ニッコー、故郷の熊本に錦飾る/食品作り 妥協許さず


食品の品質にこだわる山﨑会長

食品の品質にこだわる山﨑会長


 大和市代官に本社を置く冷凍食品のニッコーは、この7月に創業30周年を迎える。一貫して、「産地直送」「化学調味料不使用」を基調に事業展開してきた同社。このほど、熊本県八代市に初の地方工場として「八代工場」を建設、稼働させた。八代市は、創業者の山﨑貞雄会長(70)の出身地。文字通り、故郷に錦を飾った格好だが、工場の竣工式で山﨑会長は「八代湾に近く、農地にも恵まれており、農産物、海産物の地産地消に務めたい」とさらなる意欲を語った。(編集委員 小宮山光賢/2014年6月10日号掲載)

 ■父の助言で

 操業を開始した八代の新工場は、約1700平方メートルの敷地に、総床面積約530平方メートルの建屋を設けた。
 当面は最新鋭の製麺機などを備え、うどんなどの麺類の量産から始めている。
 いずれは、総合食品工場に育てたいというのが山﨑会長の夢でもある。故郷に雇用の場を拡大するのも地域貢献と捉える。
 山﨑会長は、1943年、現在の熊本県八代市二見に生まれた。
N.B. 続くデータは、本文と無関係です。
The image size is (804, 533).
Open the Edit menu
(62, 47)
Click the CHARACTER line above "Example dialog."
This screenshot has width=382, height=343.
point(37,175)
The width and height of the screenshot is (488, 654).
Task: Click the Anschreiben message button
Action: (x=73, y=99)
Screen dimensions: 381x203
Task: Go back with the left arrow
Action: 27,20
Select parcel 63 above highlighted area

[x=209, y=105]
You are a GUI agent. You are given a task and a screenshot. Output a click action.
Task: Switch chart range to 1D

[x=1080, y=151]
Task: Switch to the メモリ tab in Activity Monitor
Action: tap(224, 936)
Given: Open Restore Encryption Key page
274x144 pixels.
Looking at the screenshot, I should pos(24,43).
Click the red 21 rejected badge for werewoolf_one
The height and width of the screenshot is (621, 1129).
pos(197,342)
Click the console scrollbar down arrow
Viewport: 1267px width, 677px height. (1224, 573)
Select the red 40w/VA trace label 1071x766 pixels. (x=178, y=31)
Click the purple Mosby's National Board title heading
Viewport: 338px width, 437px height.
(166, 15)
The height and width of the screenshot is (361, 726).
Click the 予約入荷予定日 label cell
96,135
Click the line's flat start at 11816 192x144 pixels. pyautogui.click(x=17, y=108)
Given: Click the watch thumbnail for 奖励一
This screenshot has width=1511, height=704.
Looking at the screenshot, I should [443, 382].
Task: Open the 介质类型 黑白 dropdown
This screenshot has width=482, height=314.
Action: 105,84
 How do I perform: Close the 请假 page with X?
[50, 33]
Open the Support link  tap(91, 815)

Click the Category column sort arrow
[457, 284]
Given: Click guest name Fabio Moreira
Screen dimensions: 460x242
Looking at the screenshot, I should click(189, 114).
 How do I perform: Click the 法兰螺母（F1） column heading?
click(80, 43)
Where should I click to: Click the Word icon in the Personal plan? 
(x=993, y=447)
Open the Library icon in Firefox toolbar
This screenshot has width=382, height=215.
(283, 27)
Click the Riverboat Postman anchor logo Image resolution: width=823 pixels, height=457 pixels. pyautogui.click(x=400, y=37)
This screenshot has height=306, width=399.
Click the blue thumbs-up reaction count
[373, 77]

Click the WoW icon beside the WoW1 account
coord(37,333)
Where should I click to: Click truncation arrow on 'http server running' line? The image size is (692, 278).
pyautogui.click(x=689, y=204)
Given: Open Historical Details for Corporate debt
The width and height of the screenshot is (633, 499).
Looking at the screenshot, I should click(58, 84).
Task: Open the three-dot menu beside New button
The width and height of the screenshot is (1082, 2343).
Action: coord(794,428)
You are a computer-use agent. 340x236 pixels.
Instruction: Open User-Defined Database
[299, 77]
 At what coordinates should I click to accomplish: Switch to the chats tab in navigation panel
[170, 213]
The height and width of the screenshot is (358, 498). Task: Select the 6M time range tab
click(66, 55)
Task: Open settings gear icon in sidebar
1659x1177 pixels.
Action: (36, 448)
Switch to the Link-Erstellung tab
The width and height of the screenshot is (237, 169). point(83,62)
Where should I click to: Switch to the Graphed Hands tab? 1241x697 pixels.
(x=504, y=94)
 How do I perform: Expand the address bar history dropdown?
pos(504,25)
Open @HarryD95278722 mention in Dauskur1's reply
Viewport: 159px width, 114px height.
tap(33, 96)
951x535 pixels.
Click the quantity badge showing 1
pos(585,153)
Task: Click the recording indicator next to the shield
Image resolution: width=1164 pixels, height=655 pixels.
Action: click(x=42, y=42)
当時はニ見村と呼ばれ、八代海(不知火海)に面した小さな村で700世帯、約4000人が暮らす、のどかな場所だった。
 近くには日本一の急流、球磨川が流れる自然豊かな環境で育った。
 高校を卒業すると父親から「熊本県内でなく、東京に行って勉強した方がいい」と送り出してくれた。
 時は、日本が高度経済成長にさしかかろうとした1960年代。
 「おやじも時代の先を読んでいたのかもしれません」とその当時を振り返る。
 最初は、豆腐事業者の組合からの派遣という形で公的な研究機関で大豆の研究に没頭した。
 専門知識の必要性を自覚して、研究機関での勤務の傍ら、東京理科大学の夜学にも通い、勉学にも懸命に励んだ。

 ■40歳で創業

 その後、縁あって東京の大手食品会社に入社することになった。
 ここで、食品の製品開発の方法から消費者ニーズの捉え方まで経験した。
 食品事業の要諦を徹底的にマスターした。40歳になるのを機に、ニッコーを創業した。
 ニッコーという社名は、山﨑会長が定めた経営理念の「日に興す」の日(ニチ)・興(コウ)から命名したもので、従業員とその家族、お客様あるいは社会のためにコツコツ頑張るという宣言だという。
 故郷の熊本から東京に出てきて14年目に会社を設立した。そして、ニッコーが掲げた社是が「自分の子供に安心して食べさせられる食品を作る」。すべての親の願いがこの言葉に凝縮されているのだ。
 その背景には、山﨑会長の強い思いがある。
 会長が子どもの頃は、水はとてもきれいで、自然も豊かだった。
 素材をそのまま生かした料理で食べることができた。
 「ただ便利だから、企業の都合がいいからというだけで、余計なものを加えて人体に負荷をかける食品を造ってはいけない。できるだけシンプルで、ナチュラルなものでありたいという思いだと」と山﨑会長は強調する。

 ■新事業推進

 地産地消を標榜するニッコーでは、10年11月から農業事業部を立ち上げて、本格的に農業分野への参入を果たした。 
 近年、国内では農業従事者の高齢化による農業離れが進み、農作物の自給率も低下し続けている。
 そのため、国産にこだわるニッコーでは、農業を放棄した農家から農地を借り入れて、自然な状態で食べられる野菜を積極的に作ることにしたのだ。
 その結果、より信頼性のある冷凍食品を製造して、市場に「健康で安心安全なもの」の提供を通して縦貫ビジネスの確立を目指している。
 さらに同社では、現在、廃棄物への削減策として、野菜の商品として使用しない部分を、ごみとは別に堆肥として再利用するシステムに取り組んでいる。
 これにはかなりの労力と時間が掛かるが、「自らの土壌が作る作物を再び土壌に戻して、また作る」という環境の循環を実現するというものでもある。

 ■第二の創業

 山崎会長は4年ほど前から、後継者と決めた長男の雅史社長に会社の経営を任せた。
 大和商工会議所の会頭など社外の要職にも就いた。そして「第二の創業は後継者に任せたい」としている。
 後継者のやり方には一切、口を出さないという山﨑会長だが、ほぼ毎日の製品試食には、厳しい「品質には絶対に妥協してはいけない」と声を大にして徹底している。